The problem: Exact transcription of the following records is needed, with every picture dropped.

────────────────────────────────────────

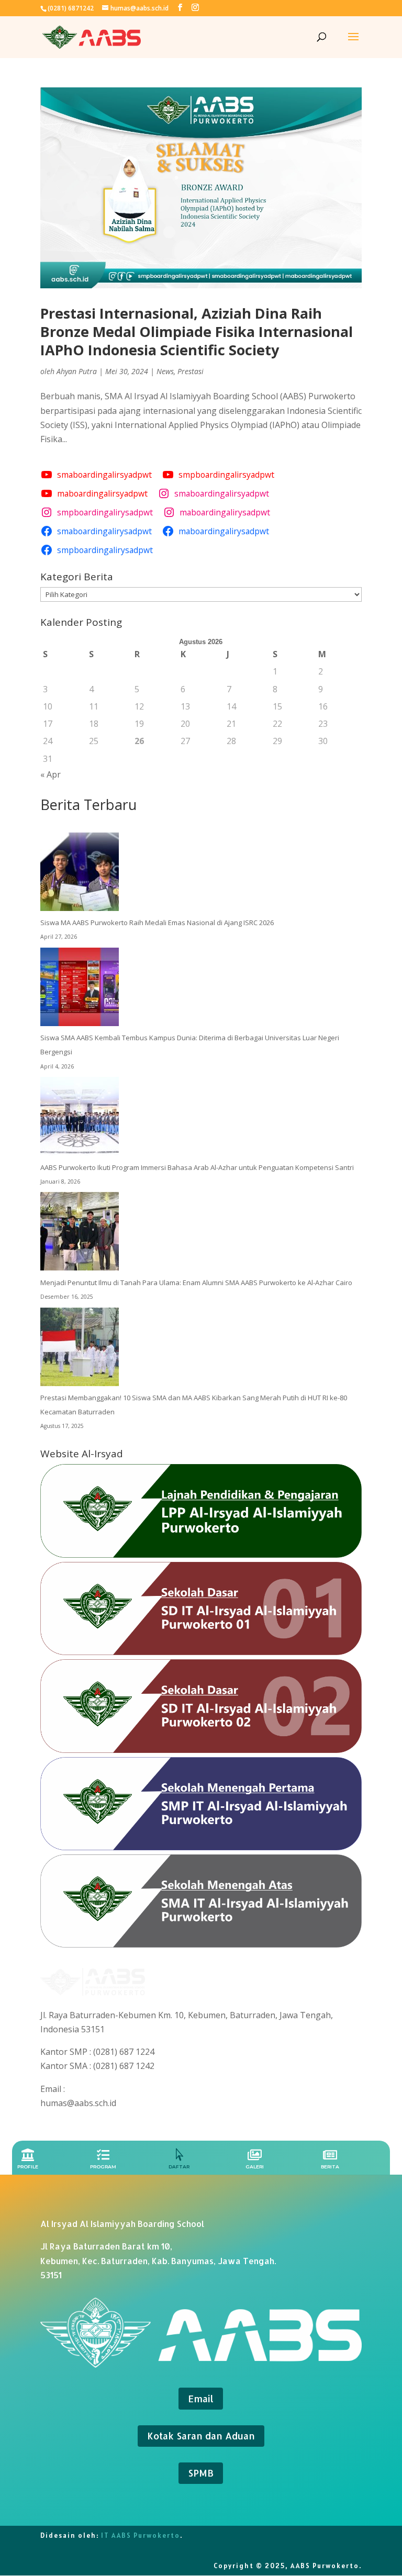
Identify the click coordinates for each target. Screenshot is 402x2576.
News (165, 371)
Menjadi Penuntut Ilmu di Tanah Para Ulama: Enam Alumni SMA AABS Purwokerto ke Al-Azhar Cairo (196, 1282)
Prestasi (190, 371)
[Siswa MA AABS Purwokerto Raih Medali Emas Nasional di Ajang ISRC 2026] (79, 874)
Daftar (179, 2166)
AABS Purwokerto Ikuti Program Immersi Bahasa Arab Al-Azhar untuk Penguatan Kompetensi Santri (197, 1167)
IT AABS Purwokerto (140, 2535)
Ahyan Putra (77, 371)
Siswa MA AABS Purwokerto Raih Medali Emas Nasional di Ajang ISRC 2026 (157, 922)
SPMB (201, 2473)
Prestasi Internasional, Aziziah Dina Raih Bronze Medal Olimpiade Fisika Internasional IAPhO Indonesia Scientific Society (196, 331)
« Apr (50, 774)
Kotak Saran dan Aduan (201, 2435)
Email (201, 2398)
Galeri (254, 2166)
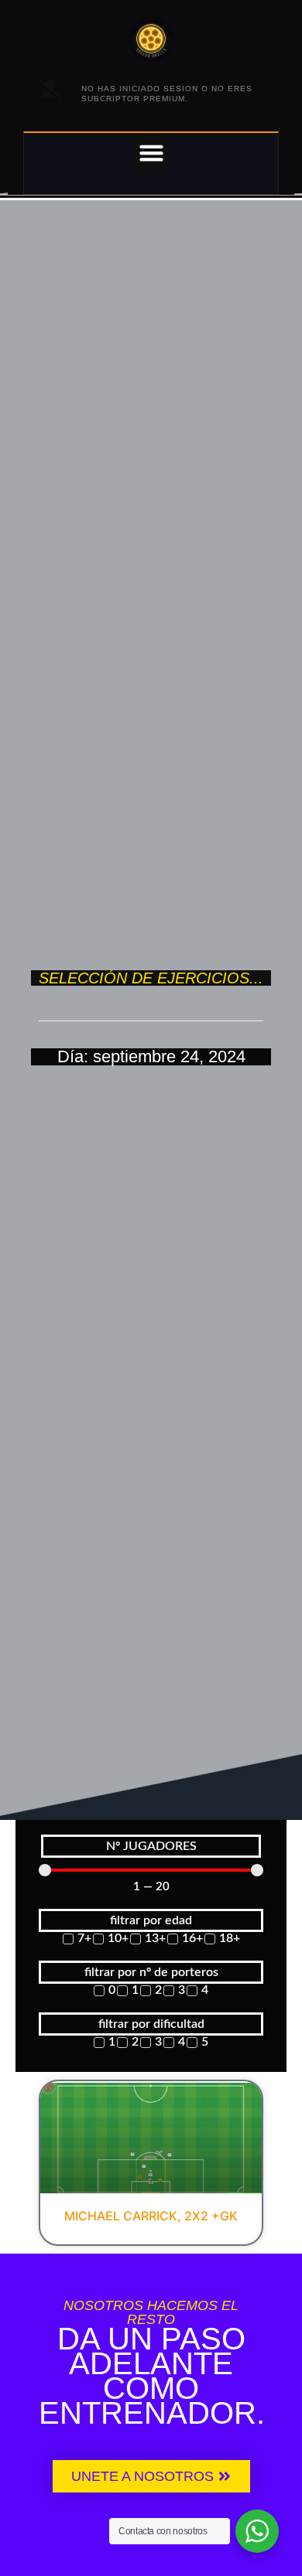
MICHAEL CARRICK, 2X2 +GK (151, 2215)
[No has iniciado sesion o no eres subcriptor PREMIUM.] (50, 89)
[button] (151, 152)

────────────────────────────────────────

Finished exercise:
Identify the click coordinates for each target. Screenshot is 402x2576.
News (165, 371)
Menjadi Penuntut Ilmu di Tanah Para Ulama: Enam Alumni SMA AABS Purwokerto ke Al-Azhar Cairo (196, 1282)
Prestasi (190, 371)
[Siswa MA AABS Purwokerto Raih Medali Emas Nasional di Ajang ISRC 2026] (79, 874)
Daftar (179, 2166)
AABS Purwokerto Ikuti Program Immersi Bahasa Arab Al-Azhar untuk Penguatan Kompetensi Santri (197, 1167)
IT AABS Purwokerto (140, 2535)
Ahyan Putra (77, 371)
Siswa MA AABS Purwokerto Raih Medali Emas Nasional di Ajang ISRC 2026 (157, 922)
SPMB (201, 2473)
Prestasi Internasional, Aziziah Dina Raih Bronze Medal Olimpiade Fisika Internasional IAPhO Indonesia Scientific Society (196, 331)
« Apr (50, 774)
Kotak Saran dan Aduan (201, 2435)
Email (201, 2398)
Galeri (254, 2166)
MICHAEL CARRICK, 2X2 +GK (151, 2215)
[No has iniciado sesion o no eres subcriptor PREMIUM.] (50, 89)
[button] (151, 152)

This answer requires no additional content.